Input START

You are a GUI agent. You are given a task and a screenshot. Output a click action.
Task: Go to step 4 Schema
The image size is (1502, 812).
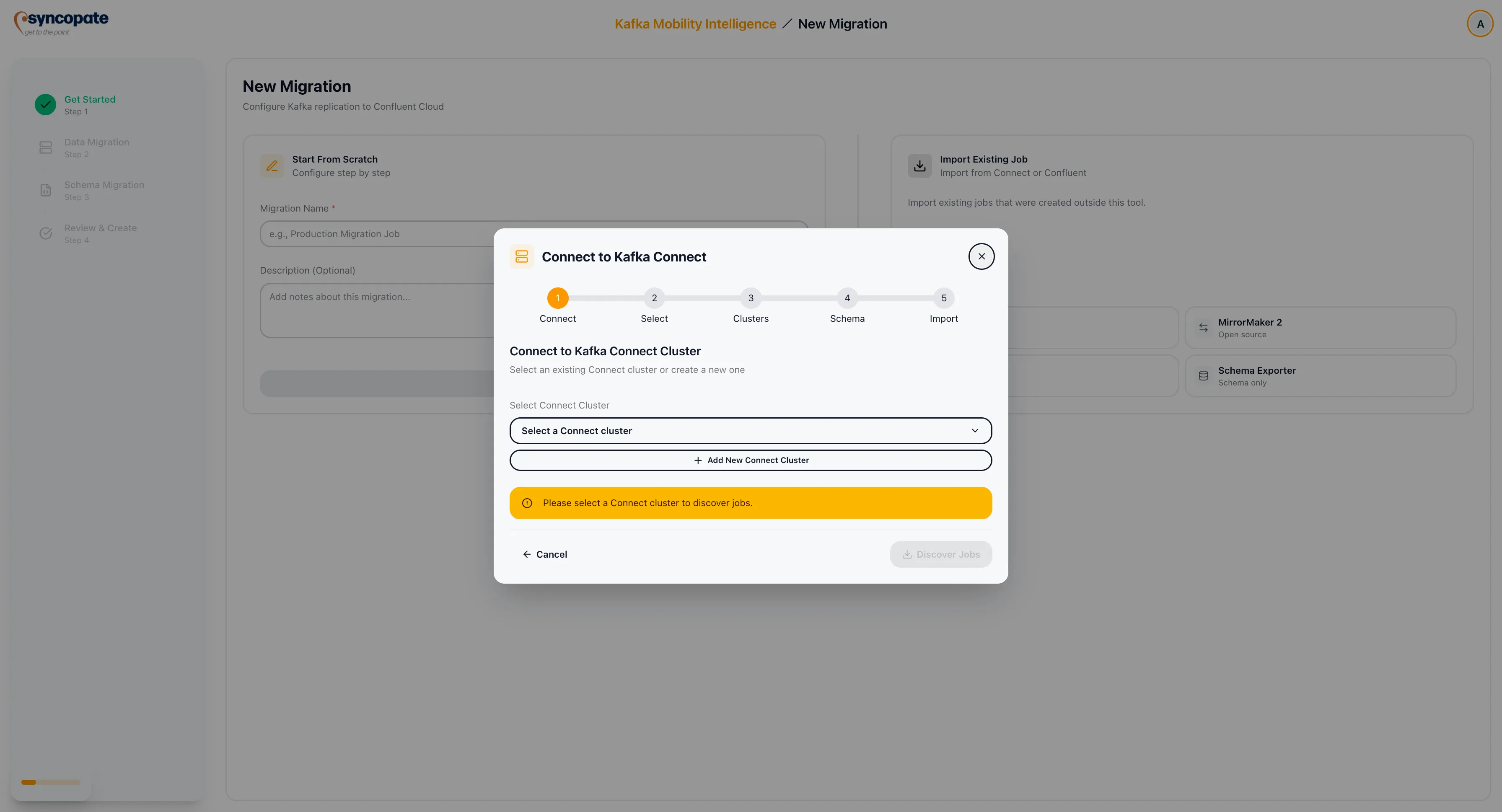pos(847,298)
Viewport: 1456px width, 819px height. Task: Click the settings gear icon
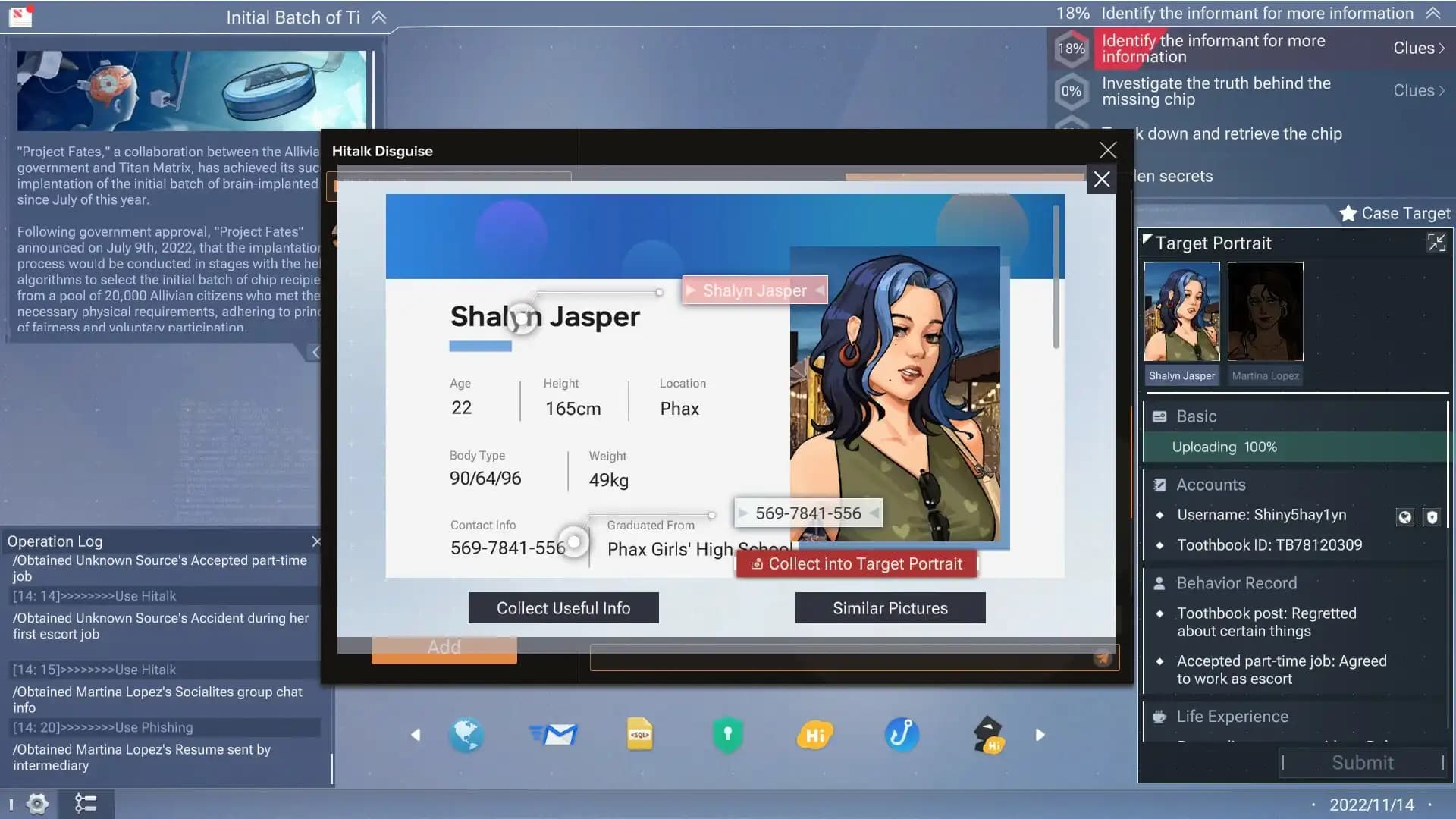[x=37, y=803]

Input END

● Assignment: Output all of the entries once more, word for word, with the images removed.

● Exercise response:
You are a GUI agent. You are given a task and a screenshot. Output a click action.
Task: Go to step 4 Schema
The image size is (1502, 812).
pos(847,298)
Viewport: 1456px width, 819px height. Task: Click the settings gear icon
[x=37, y=803]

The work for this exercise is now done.